Supplied material:
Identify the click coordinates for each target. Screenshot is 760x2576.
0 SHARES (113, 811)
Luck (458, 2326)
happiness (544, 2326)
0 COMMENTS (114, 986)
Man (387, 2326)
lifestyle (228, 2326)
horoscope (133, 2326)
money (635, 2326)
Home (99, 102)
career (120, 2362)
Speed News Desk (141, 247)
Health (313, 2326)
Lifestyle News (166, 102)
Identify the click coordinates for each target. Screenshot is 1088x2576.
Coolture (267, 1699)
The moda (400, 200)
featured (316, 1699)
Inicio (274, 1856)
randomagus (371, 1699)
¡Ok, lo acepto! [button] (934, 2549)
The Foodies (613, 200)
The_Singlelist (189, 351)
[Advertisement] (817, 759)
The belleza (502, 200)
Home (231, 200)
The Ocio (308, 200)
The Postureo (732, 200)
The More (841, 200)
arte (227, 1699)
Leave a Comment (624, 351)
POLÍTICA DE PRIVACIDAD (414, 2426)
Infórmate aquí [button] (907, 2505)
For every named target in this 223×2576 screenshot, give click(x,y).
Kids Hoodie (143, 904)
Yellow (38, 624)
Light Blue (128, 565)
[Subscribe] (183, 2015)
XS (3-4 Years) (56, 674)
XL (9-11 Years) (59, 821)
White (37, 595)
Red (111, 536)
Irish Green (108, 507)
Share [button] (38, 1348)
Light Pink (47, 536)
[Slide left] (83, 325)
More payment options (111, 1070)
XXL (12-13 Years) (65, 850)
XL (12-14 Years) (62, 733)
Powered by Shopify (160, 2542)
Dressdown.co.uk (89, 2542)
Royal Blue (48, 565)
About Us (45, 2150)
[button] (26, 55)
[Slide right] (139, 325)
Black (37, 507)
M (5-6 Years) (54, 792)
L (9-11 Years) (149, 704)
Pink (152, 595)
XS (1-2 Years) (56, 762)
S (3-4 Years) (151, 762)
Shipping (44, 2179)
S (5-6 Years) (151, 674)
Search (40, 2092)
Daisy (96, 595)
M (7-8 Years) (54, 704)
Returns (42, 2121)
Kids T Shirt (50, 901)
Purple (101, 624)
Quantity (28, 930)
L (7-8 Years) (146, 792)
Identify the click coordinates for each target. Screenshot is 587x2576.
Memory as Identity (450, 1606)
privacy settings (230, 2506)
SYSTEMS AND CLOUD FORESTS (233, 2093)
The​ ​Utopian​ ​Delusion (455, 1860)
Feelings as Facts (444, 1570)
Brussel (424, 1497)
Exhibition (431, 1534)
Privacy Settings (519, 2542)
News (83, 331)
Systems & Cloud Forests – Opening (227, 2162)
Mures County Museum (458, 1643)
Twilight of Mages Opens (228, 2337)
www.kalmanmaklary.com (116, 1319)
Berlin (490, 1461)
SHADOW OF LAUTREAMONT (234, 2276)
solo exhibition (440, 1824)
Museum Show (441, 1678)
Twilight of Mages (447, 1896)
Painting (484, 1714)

Exercise details: Provide the count of lines above that contain "each", without any other words.

Answer to the exercise: 3